30 MINUTES OF SYNCHRONOUS CHAT WILL BEGIN AT 10:00AM (MST) TUESDAY OCT. 4 USING THE EMBEDDED TLK.IO WIDGET ON THE RIGHT SIDE OF THE SCREEN (PLEASE LOOK FOR THE BLUE BAR TITLED L2DLAZCALL2016).
Wyatt Brockbank, University of Iowa
Click the video frame above to view the presentation. To ask the presenters a question about their presentation, please add a comment at the bottom of this page between October 3 and October 8. Presenters will check for and reply to questions each symposium day.
Abstract
As more students who are learning English integrate into the school systems, it becomes increasingly beneficial to understand these students’ lives and communities (Zentella, 2005). Previous research has shed light on themes such as mismatches between educators’ expectations and students’ home lives (Valdés, 1996), the roles that family members play (Katz, 2014), and ways that technology use can enhance learning. Using technology has been shown to help motivate English Learners (ELs) and can help them feel engaged at school (Bjørgen & Erstad, 2015). Many ELs are connecting to the Internet in numbers on par with, and sometimes surpassing, their counterparts (Common Sense Media, 2013; Fuller, Lizárraga, & Gray, 2015), yet relatively little is known about how and why the students and their families use such technology outside of school (Katz, 2010; Rideout & Katz, 2016).

### Dataset:
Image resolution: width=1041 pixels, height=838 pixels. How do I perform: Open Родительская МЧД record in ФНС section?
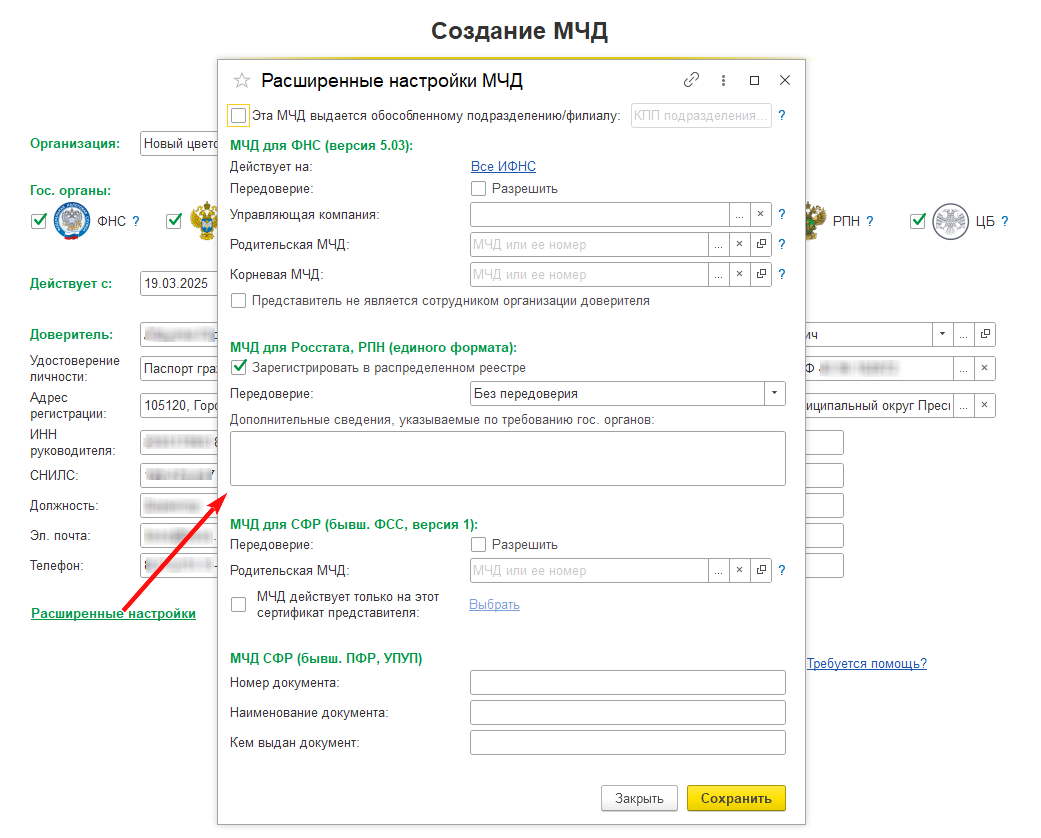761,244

---

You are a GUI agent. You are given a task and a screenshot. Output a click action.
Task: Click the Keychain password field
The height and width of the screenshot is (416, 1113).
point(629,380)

### Tasks to complete:
• A. List every work cited in parentheses on the presentation page about English learners and technology, giving the author and year of each.
• B. Resume the presentation page about English learners and technology after its final sentence, and write a few more sentences of the abstract.

### The responses:
• A.
- Zentella, 2005
- Valdés, 1996
- Katz, 2014
- Bjørgen & Erstad, 2015
- Common Sense Media, 2013
- Fuller, Lizárraga, & Gray, 2015
- Katz, 2010
- Rideout & Katz, 2016

• B.
The presentation will include an overview of an ongoing qualitative case study that seeks to explore how and why Spanish-speaking families use Information and Communication Technology (ICT) at home, particularly their internet and smartphone technology. Behaviors, perceptions, and motivations are explored through interviews, and tasks in which the researcher asks family members to teach each other about ICT. The case study focuses on one family that speaks mostly Spanish at home, and has one child who receives EL services in a public school in a Midwestern state. The study presumes that important learning happens outside of school, that the home is an important place of learning, and that parents are the child’s first teachers.
The study’s methods and preliminary findings will be presented.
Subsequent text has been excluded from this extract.